**WHAT IS BEING ASKED:** Every line containing the string "computer" should be returned from the records.

**MATERIALS PROVIDED:**
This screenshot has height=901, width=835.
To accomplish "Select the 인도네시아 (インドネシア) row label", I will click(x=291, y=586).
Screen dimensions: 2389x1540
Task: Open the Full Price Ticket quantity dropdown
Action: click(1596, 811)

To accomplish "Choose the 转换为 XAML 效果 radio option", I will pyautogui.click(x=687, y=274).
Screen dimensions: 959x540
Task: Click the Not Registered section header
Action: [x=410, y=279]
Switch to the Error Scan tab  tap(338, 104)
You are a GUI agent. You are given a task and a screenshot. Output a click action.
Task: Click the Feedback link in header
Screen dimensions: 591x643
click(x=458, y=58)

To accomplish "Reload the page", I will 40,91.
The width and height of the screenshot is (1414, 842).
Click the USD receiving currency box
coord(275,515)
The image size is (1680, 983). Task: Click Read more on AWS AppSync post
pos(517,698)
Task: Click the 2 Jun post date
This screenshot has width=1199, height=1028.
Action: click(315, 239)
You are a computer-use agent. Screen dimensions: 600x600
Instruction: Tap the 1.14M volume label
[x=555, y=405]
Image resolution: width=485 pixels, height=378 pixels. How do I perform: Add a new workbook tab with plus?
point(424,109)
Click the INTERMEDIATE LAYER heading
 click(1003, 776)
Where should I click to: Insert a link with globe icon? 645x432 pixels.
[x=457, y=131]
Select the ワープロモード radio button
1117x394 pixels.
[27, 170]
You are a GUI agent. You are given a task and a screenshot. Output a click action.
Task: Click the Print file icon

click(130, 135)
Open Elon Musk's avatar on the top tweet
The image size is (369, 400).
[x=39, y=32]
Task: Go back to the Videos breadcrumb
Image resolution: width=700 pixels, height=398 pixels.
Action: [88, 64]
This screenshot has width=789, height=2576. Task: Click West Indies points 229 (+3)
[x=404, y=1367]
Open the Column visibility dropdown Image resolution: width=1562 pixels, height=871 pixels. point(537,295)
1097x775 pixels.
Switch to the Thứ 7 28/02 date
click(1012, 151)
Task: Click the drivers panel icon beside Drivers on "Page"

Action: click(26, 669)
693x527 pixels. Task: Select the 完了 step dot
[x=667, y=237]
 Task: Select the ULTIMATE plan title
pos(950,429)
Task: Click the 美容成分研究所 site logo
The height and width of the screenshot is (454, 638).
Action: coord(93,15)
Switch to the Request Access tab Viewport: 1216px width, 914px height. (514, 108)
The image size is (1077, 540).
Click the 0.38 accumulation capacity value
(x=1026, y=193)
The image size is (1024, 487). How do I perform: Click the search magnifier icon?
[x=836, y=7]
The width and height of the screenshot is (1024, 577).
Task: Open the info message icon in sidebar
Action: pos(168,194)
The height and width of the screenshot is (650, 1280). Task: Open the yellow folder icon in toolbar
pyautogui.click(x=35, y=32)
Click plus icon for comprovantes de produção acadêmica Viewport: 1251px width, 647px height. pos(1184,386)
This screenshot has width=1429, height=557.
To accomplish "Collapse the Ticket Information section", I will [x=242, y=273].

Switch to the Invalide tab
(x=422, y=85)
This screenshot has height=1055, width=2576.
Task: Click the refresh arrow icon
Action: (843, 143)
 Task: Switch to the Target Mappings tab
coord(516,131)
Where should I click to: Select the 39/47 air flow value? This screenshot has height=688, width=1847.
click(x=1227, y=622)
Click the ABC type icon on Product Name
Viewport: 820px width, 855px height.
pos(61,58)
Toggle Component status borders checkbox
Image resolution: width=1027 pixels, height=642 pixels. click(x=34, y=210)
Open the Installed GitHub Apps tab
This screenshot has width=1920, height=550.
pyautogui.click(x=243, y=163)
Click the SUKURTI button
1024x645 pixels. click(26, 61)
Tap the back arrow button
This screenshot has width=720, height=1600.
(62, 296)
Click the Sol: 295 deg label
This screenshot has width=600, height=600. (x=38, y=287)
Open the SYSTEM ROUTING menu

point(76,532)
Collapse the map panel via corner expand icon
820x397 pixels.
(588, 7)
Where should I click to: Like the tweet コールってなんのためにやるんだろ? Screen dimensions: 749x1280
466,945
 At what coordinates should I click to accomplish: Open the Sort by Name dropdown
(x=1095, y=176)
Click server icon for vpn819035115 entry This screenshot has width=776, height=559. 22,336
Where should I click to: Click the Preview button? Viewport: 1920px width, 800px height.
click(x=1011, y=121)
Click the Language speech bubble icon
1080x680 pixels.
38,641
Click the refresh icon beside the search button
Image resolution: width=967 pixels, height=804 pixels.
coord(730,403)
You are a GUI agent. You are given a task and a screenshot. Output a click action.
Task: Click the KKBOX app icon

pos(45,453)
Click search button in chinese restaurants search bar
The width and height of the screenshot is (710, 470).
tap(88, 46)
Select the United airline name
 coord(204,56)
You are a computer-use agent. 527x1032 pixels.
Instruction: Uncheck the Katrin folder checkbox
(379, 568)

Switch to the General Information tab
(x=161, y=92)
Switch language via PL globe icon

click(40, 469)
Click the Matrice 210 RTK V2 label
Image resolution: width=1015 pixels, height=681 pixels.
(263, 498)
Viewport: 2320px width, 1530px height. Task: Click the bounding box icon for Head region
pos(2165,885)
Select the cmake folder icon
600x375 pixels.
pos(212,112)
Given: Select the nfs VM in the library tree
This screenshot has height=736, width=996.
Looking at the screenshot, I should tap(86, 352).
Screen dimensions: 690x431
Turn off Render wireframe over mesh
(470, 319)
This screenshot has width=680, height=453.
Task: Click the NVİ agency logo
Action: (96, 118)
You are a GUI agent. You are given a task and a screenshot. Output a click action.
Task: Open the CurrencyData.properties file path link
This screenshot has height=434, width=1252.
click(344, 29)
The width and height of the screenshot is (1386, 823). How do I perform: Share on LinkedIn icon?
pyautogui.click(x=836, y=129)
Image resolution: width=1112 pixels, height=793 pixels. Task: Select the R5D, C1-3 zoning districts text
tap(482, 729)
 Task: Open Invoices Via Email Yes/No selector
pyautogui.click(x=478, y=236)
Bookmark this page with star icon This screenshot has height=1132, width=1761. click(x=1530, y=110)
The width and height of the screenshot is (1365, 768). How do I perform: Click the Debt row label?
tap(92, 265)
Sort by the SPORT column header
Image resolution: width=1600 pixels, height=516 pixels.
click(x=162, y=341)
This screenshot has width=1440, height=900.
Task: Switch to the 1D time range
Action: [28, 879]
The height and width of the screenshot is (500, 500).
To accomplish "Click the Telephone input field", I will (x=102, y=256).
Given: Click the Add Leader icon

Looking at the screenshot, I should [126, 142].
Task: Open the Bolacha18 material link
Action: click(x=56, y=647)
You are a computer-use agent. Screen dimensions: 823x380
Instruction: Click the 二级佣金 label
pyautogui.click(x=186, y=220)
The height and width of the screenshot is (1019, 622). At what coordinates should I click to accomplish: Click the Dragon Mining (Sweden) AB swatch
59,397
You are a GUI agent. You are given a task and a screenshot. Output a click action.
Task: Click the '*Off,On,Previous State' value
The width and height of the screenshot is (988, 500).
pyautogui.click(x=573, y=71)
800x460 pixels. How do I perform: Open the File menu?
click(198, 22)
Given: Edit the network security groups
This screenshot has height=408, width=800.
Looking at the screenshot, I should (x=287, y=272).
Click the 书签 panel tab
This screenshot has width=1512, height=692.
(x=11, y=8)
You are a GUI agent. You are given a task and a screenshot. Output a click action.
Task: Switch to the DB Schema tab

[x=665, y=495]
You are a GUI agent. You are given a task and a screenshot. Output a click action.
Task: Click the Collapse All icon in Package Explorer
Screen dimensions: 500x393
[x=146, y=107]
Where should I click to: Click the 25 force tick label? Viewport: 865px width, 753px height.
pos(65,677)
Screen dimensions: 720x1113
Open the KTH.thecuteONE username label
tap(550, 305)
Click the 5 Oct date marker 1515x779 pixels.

**WRITTEN REPLY:**
You are a computer-use agent. Screen dimensions: 600x600
You are a computer-use agent. 527x1032 pixels.
You are a computer-use agent. Screen dimensions: 823x380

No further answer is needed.